When we finally got out of the Embarkment tube station, there were police cordons everywhere, and we could not get on to the bridge. All of us were drawn, however, to the very Indian sound of the dhol (the Indian drum, with its unique beats). So were a couple behind us, and the woman went "Whah's thah? Who're those people???" to which the man said "Aw...Hari Krish-nuh punks!" and we four all grinned at each other. Then we followed the sound to its source. Four white men, some of them tonsured except for a tuft of hair (like some Indian temple priests), and wearing Indian traditional clothes - dhotis and veshtis - were singing "Hari Krish-nuh, Hari Krish-nuh, Krishni Krish-nuh, Hari, Hari..."
We began to dance in our little corner (this was suggested by one of my friends, a girl called Bhakti, who's usually even higher on life than she is on alcohol), and the next thing we knew, two of the "Hari Krish-nuh punks" had grabbed us by the arm and drawn us into a circle. Out of nowhere, the millions of Asians in London had joined us and we were a fifty-strong crowd dancing the bhangra in the Parliament Square, as Hari Krish-nuh soon got corrected to Hare Krishna. The Big Ben showed 11:10 p.m., and the cops were getting rather nervous. Some of us waved at them and finally, a few began to crack smiles. All around us, white and golden-brown buildings with their Victorian architecture stood austerely staring at the punks dancing in the middle of the Parliament Square. And the incongruity of it all, dancing in wild circles in the space between the disapproving looks of the British Houses of Parliament, and Winston Churchill, will always be a story for the grandkids.

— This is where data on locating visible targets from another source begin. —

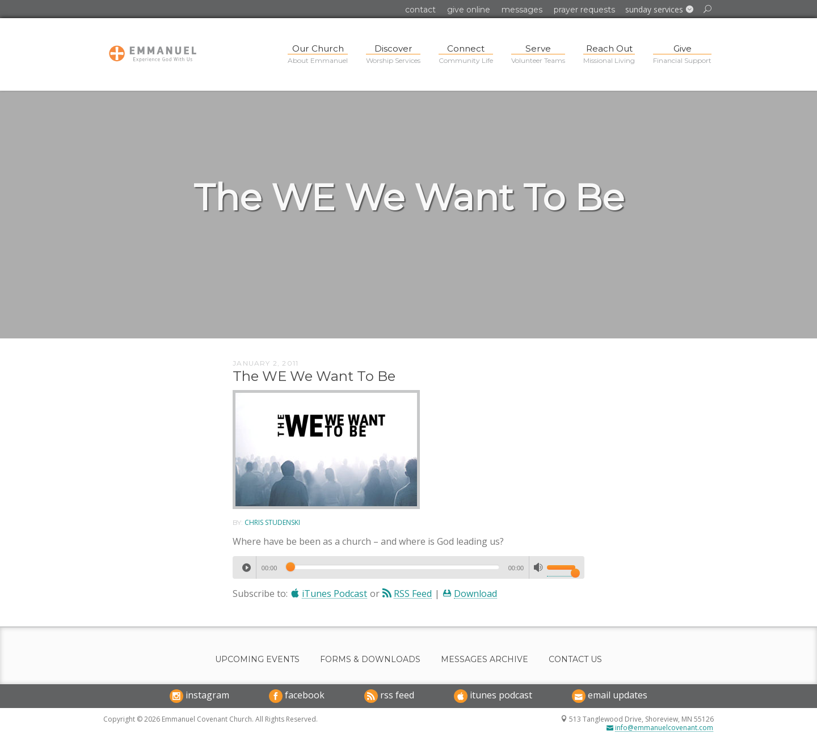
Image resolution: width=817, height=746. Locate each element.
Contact (420, 10)
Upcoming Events (257, 659)
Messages (522, 10)
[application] (408, 567)
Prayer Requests (584, 10)
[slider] (392, 567)
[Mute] (538, 567)
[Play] (246, 567)
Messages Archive (484, 659)
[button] (659, 10)
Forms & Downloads (370, 659)
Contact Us (575, 659)
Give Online (468, 10)
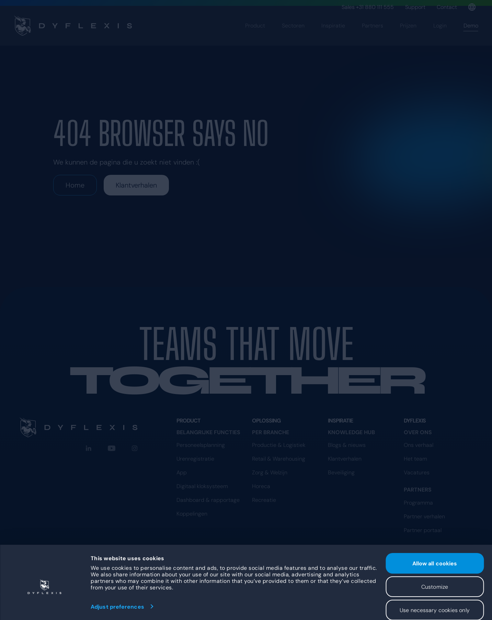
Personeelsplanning (200, 445)
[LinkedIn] (88, 448)
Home (75, 185)
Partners (372, 33)
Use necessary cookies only (435, 601)
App (181, 472)
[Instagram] (134, 448)
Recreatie (264, 500)
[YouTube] (111, 448)
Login (440, 33)
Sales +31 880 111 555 (368, 7)
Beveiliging (341, 472)
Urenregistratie (195, 458)
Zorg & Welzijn (269, 472)
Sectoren (293, 33)
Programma (418, 535)
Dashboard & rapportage (208, 500)
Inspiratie (333, 33)
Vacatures (417, 472)
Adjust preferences (117, 597)
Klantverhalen (136, 185)
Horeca (261, 486)
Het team (415, 458)
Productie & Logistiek (279, 445)
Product (255, 33)
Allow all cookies (434, 554)
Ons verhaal (418, 445)
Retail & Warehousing (278, 458)
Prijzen (408, 33)
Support (415, 7)
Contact (447, 7)
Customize (434, 578)
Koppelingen (191, 513)
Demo (471, 33)
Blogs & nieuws (347, 445)
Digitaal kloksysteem (202, 486)
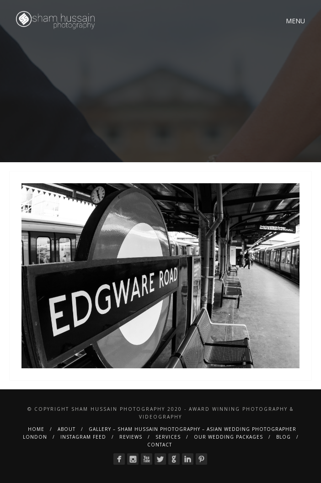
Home (36, 429)
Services (168, 437)
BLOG (283, 437)
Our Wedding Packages (228, 437)
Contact (159, 444)
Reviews (130, 437)
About (66, 429)
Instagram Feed (83, 437)
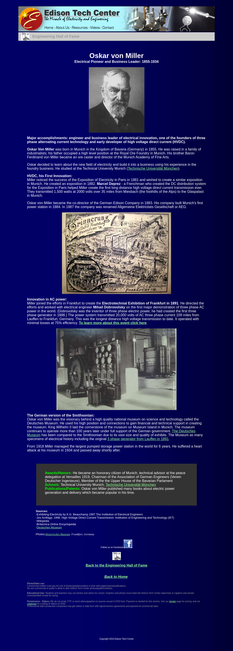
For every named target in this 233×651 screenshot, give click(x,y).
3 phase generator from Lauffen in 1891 (138, 439)
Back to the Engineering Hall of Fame (116, 565)
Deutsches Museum (49, 527)
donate (172, 601)
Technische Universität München (153, 168)
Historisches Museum (57, 534)
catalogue (31, 604)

My grandma never tires of telling us all how she and my grandfather, an Accountant General, were present at the hoisting of the Indian flag on 15th August, 1947. And all through the events of the night, which included two drunk screaming women being bundled into straitjackets and carried away by the police - as a cop said sardonically "there's something you don't see every day of the year!" - I could only think of the face she would pull when I told her "yeah, whatever, Patti, you never danced to Hare Krishna in front of the British Houses of Parliament!"